Vivian Bui/Daily Nexus

El Centro held its second annual open house on Thursday to educate students on its role as a safe haven for organizations and people of color.

Located behind the library, El Centro has served as a space for students of color to congregate and feel safe since the 1970s.

It was originally created by Chican@ students in reaction to a hunger strike, but El Centro has grown to welcome all students of color as well as many organizations. The event was hosted by Mesa Directiva, a conglomerate of all the organizations that meet in El Centro, including El Congreso, Students for Justice in Palestine and Radio Xicana.

Second-year English major Lorena Alvarez said she did not feel at home on campus until she found El Centro, and was hopeful Thursday’s open house would help students find a secure place.

“For me, El Centro is a home, and I want to provide an opportunity for students to find a home like I did because I know I was lost on campus last year, and without El Centro I probably would not have stayed at UCSB,” Alvarez said.

Second-year history and math double-major Minal Habash said until she discovered El Centro, it was hard to find people who understood the difficulties of minority students at UCSB.

“For minorities, it’s hard to find support with a lot of the problems that we face, but El Centro is a great place to come to be able to find other people who also feel unappreciated on this campus,” Habash said. “It was the first place on campus where I really felt safe.”

Habash said El Centro does not have the same amenities as other buildings. Until recently, El Centro did not have lights outside the building, nor was it labeled on the campus map.

Alvarez said El Centro has also had to deal with the adverse effects of being located next to the library, which has been under construction. Now that many of the construction fences, which had obstructed students’ view of the building, are gone, Mesa Directiva wanted to host an open house to show students that the building exists.
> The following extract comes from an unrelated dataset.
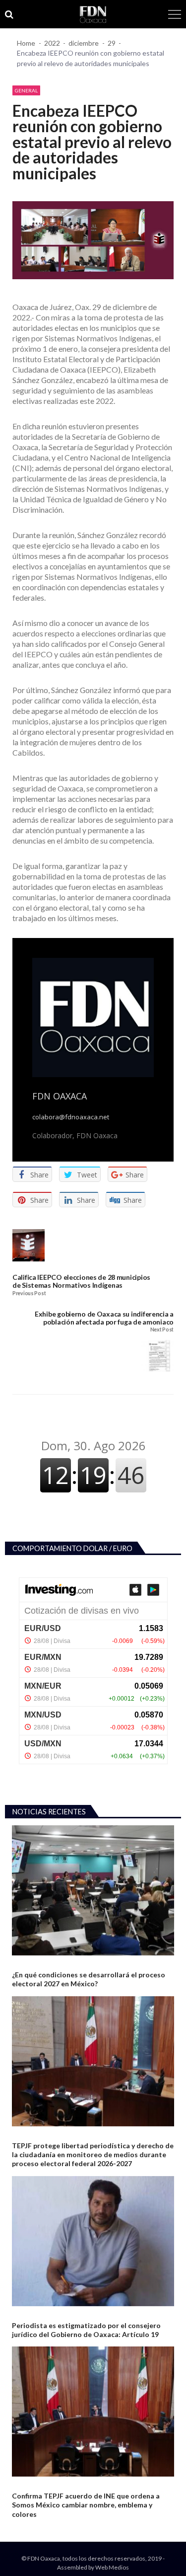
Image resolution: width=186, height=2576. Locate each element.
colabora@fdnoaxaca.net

Fourth-year black studies and sociology double-major Ocil Yuleima Herrejón Rivera said El Centro has been facing obstacles ever since she was a freshman. She said many of the problems are due to the fact that El Centro is a student-run building, making it more difficult for the students to get simple necessities in the building like a hydration station, outdoor lights and computers.

El Centro’s second floor is reserved for engineers, but students say engineers rarely use it because they have their own, separate building. Rivera and many students who use El Centro would like to use the second floor to increase the resources for students who need help.

“In these years we’ve really tried to help El Centro grow, and part of that has been trying to have access to the second floor,” Rivera said. “It would only make sense for it to grow upward instead of to another building. Having access to the second floor would allow us to have more resources for different students of color on campus.”

As El Centro strives to accomplish these goals, the students will continue to host an open house every year to grow the membership of the organizations that meet there.

First-year math major Matt Uffenheimer attended the event and was glad to know the building’s purpose.

“I’ve always wondered what the building was for. I had no idea it was a meeting place for so many organizations and people,” Uffenheimer said. “Even though I’m not a student of color, I’m glad I’m now aware of the importance of this building to the people who use it.”